• **TEXT SEGMENT**
Epigenetics refers to a series of chemical marks or modifications – that sit on, or close to, our DNA – that can change the way our genome functions.

“We’re really trying to understand at multiple levels ranging from biology all the way to the social environment, what are the factors that are important for women’s mental health in pregnancy and in the post-natal period,” O’Donnell says.

COVID-19 and pandemic stress

The study involves four birthing centres in Montreal with different demographics, which is one of its strengths, according to Nguyen. The birthing centres are located at the MUHC, St. Mary’s, LaSalle and Sainte-Justine hospitals.

Women complete detailed questionnaires on multiple aspects of their mental health such as stress, anxiety, depression and local support.

The study began as a pilot project in August 2019. When the pandemic hit, researchers incorporated COVID-related questions. They also sent the women a snapshot survey last spring to ask how they were coping in the midst of a pandemic and their pregnancy.

“What we found so far is that perhaps not surprisingly the pandemic has increased women’s anxiety levels. And it has increased their perceived stress levels,” O’Donnell said in mid-July.

• **WORK INSTRUCTIONS**
1. According to the pregnancy study text, in which four hospitals are the study's birthing centers located?
2. Please write what comes next in the pregnancy study text, picking up after its final sentence.
The records that follow the text come from a separate source.

• **SUPPLIED MATERIAL**

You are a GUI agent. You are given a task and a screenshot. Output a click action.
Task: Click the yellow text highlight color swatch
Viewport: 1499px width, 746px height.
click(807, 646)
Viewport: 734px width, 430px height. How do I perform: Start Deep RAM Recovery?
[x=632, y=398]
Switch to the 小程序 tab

* * *

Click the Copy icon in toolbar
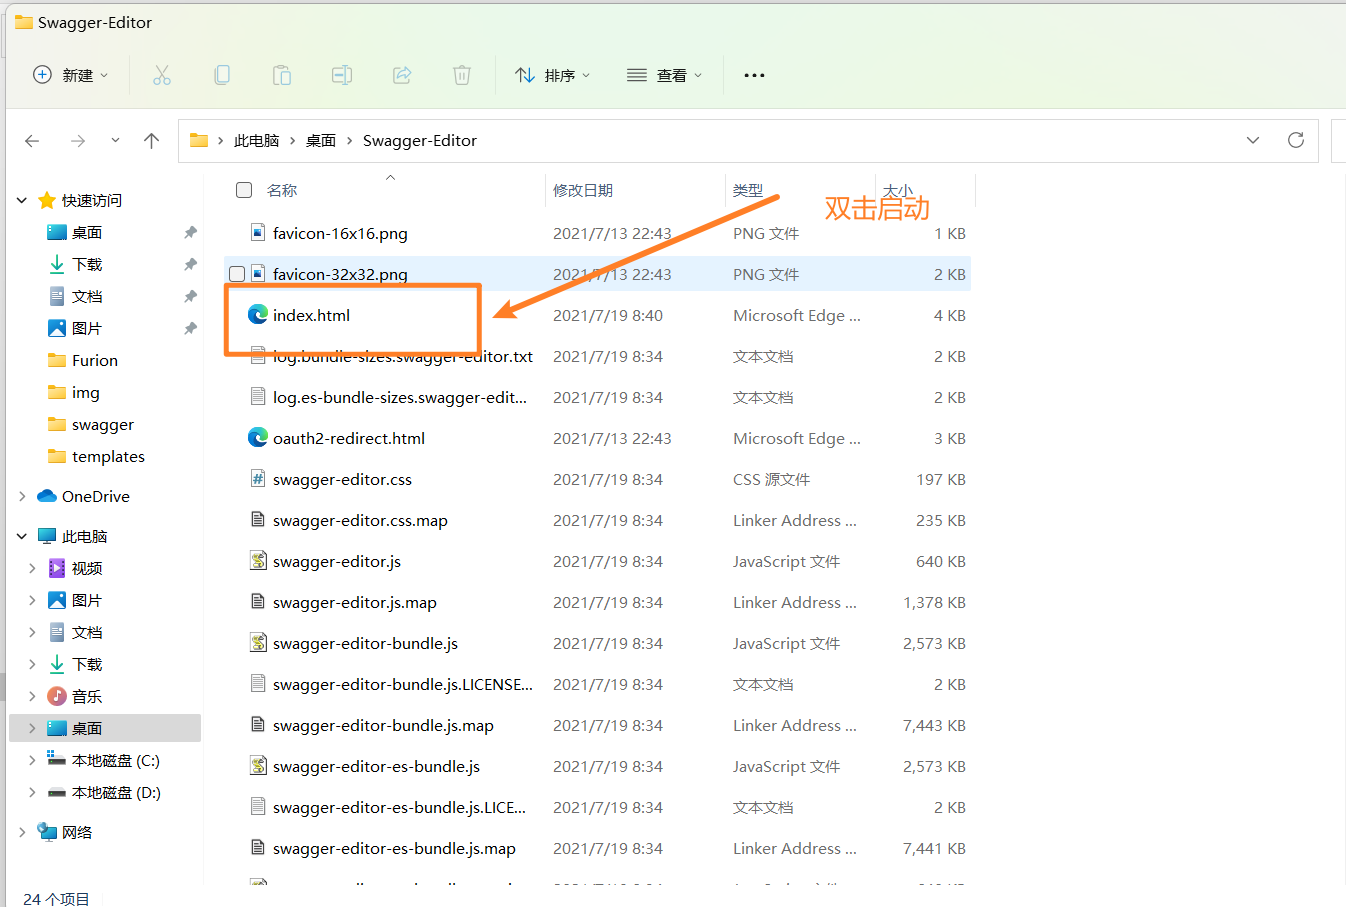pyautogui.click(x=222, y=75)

* * *

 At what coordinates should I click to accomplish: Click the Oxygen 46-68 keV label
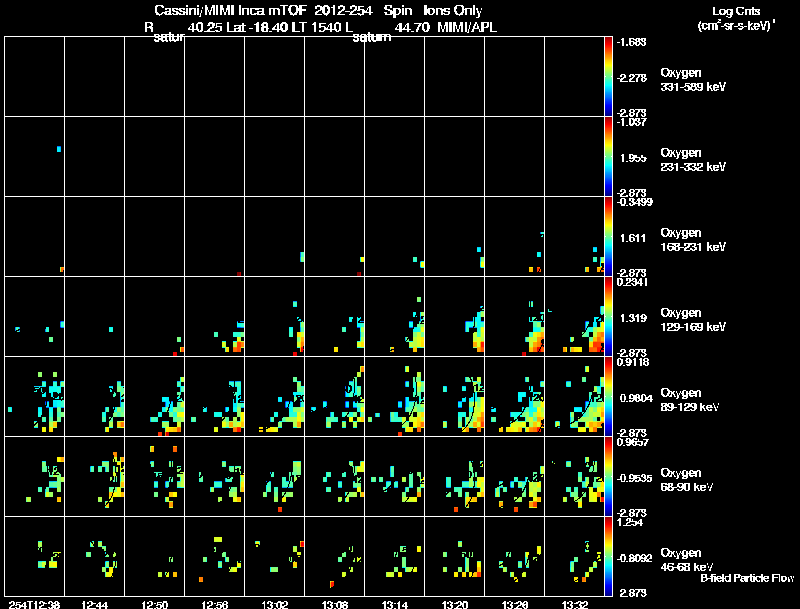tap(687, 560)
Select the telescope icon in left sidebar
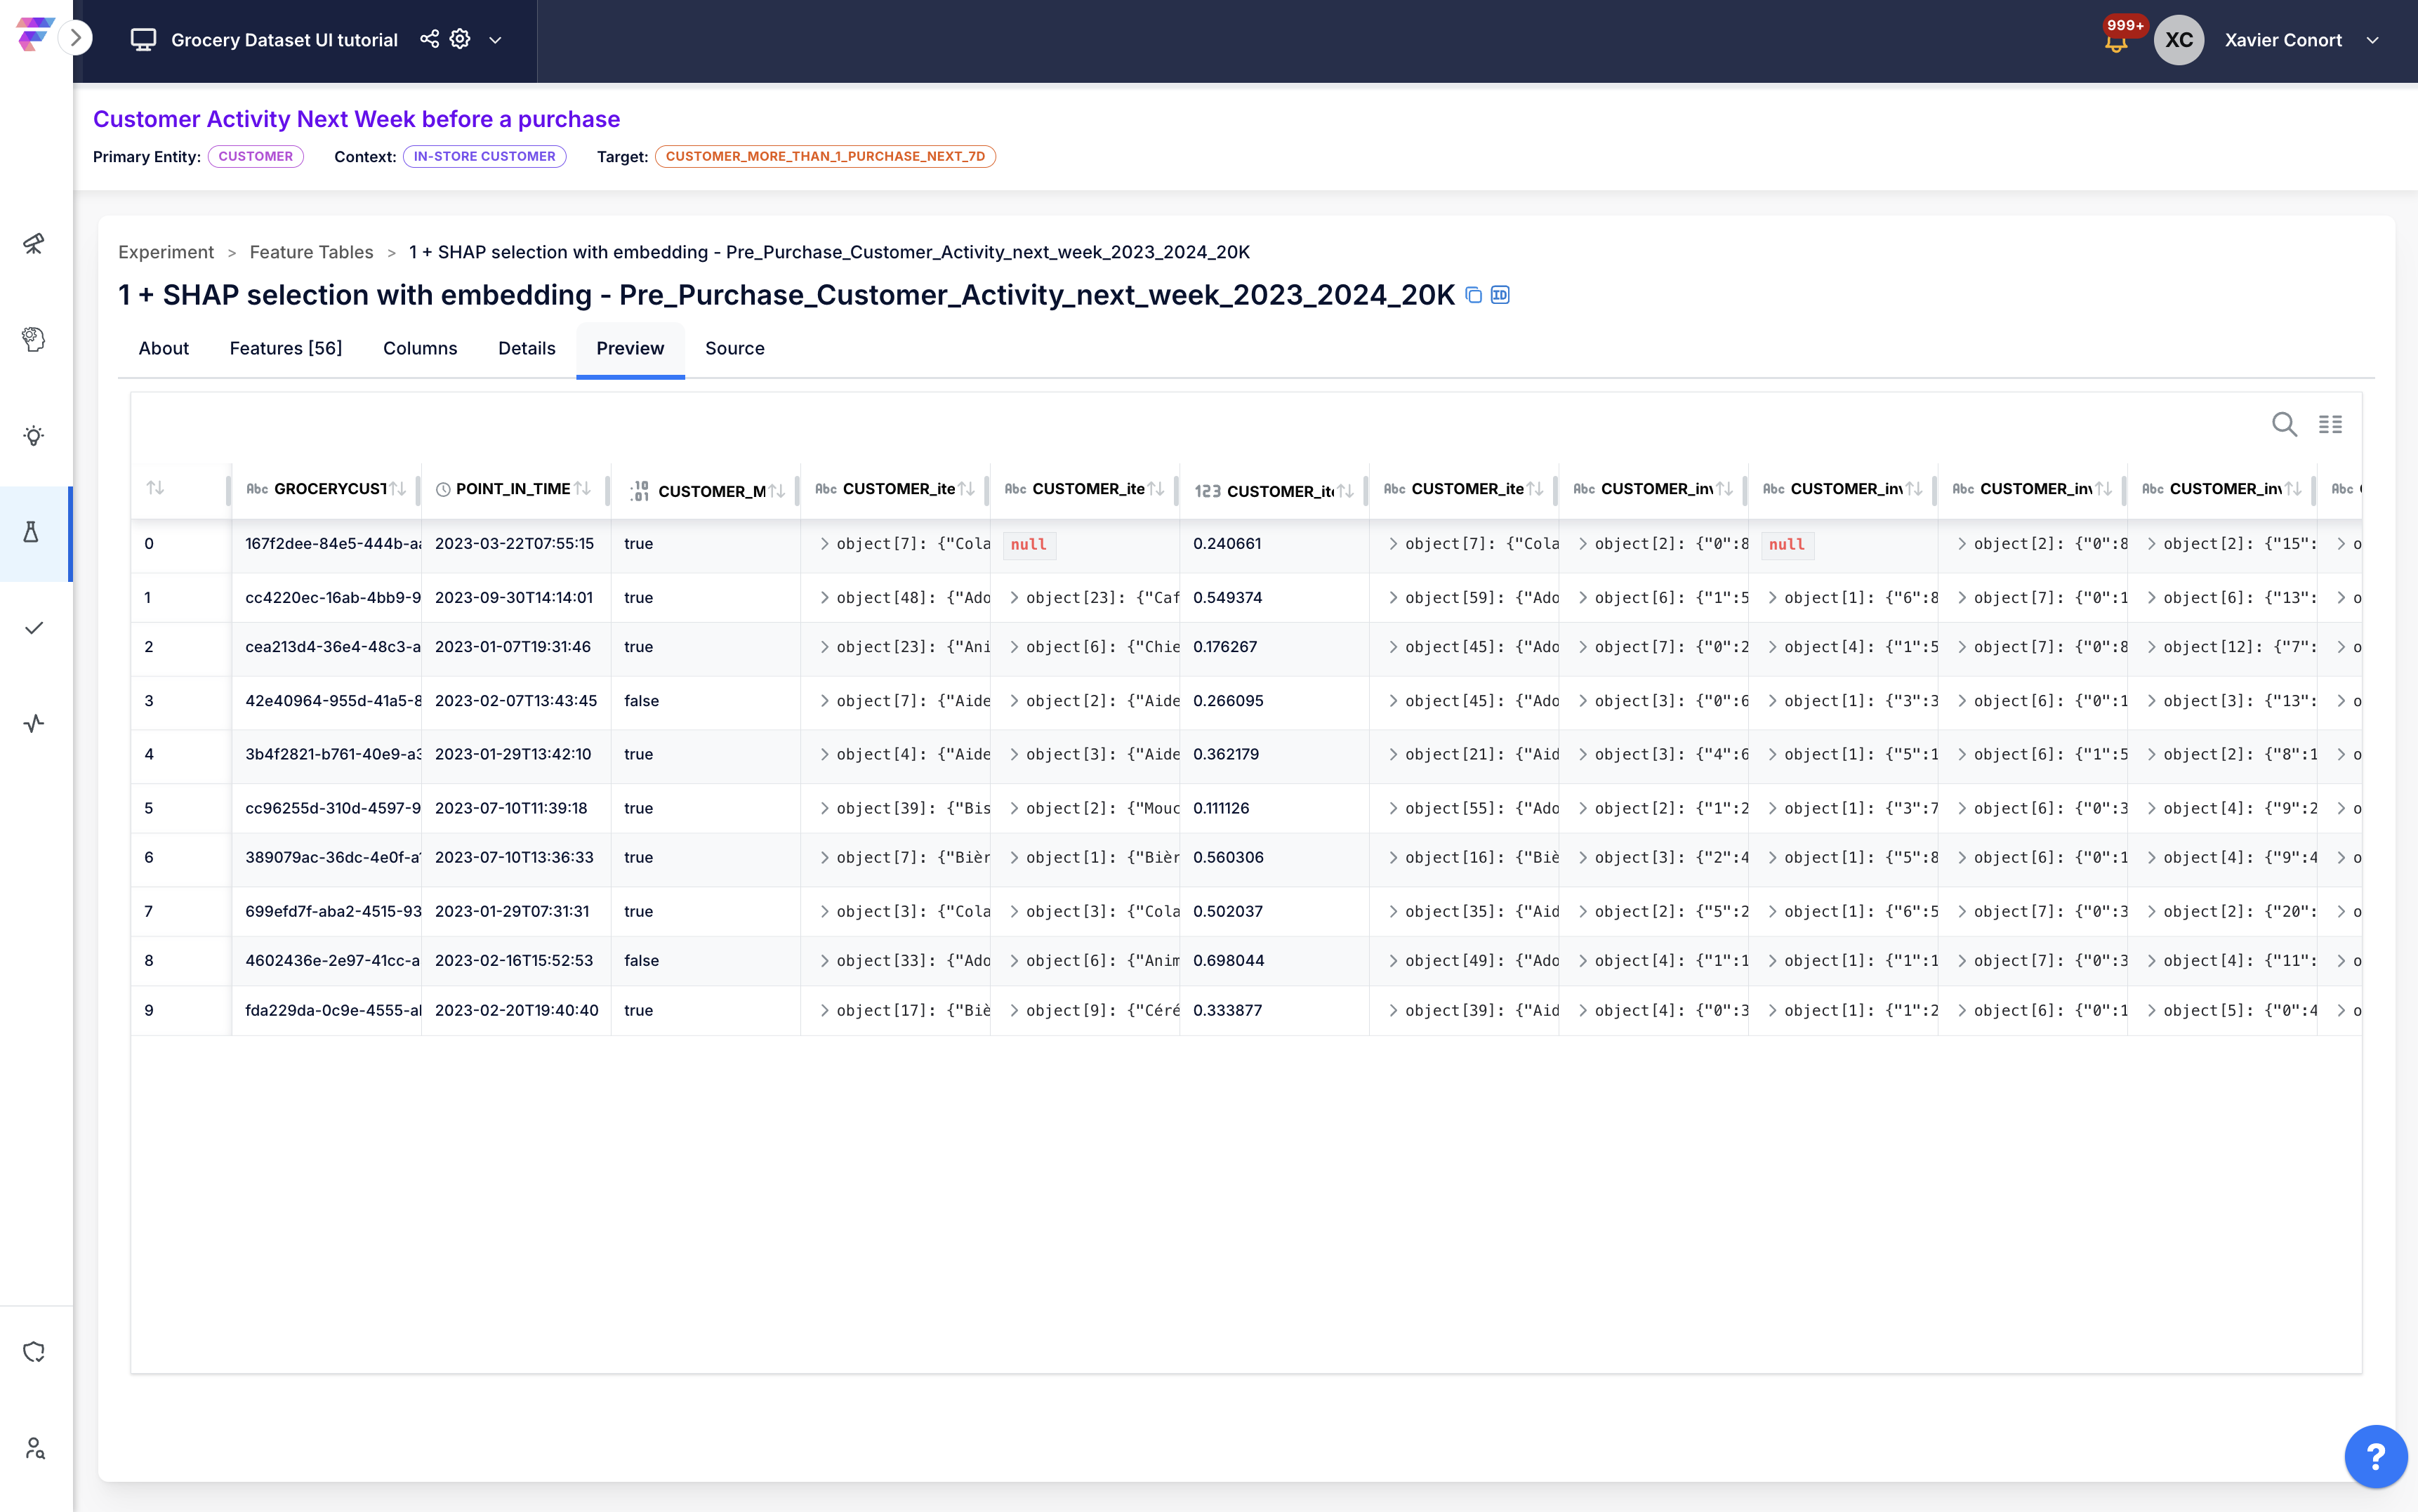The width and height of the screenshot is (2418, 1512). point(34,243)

• **LIST OF ANSWERS**
1. The MUHC, St. Mary's, LaSalle and Sainte-Justine hospitals.

2.
“We know that women who have high levels of anxiety in pregnancy have approximately three times the risk for post-partum depression.”

By early fall, Nguyen noted that, unlike other catastrophes such as the well-studied Quebec Ice Storm of 1998, the pandemic can be divided into two waves – the first associated with potentially an acute increase in stress levels while the second wave may be linked to more chronic, low-level stress. Prior animal and molecular studies suggest that acute and chronic stress have different effects on the mother and unborn baby (not to mention the father), she says.

Not all stress is bad, says Nguyen who points out some level of stress is part of life. “The problem is no one knows where the optimal zone is,” and the optimal stress ‘window’ most likely varies depending on the individual mother.

Potential impact on the unborn child?

Researchers hope to obtain funding to study the potential impact of women’s mental health on child outcomes, including the additional effect of pandemic-associated stress.

Scientists from the Douglas Mental Health University Institute and McGill detected a distinctive ‘signature’ in the DNA of children born in the aftermath of Quebec’s devastating Ice Storm. They concluded for the first time that maternal hardship predicted the degree of methylation of DNA in T cells, a type of immune system cell.

“There is a multitude of adverse outcomes that are associated with women’s stress during pregnancy or women’s mental health problems in pregnancy,” O’Donnell says. “What I think is fascinating about those findings is that not all children are affected. And those children that are affected can be affected in very different ways.”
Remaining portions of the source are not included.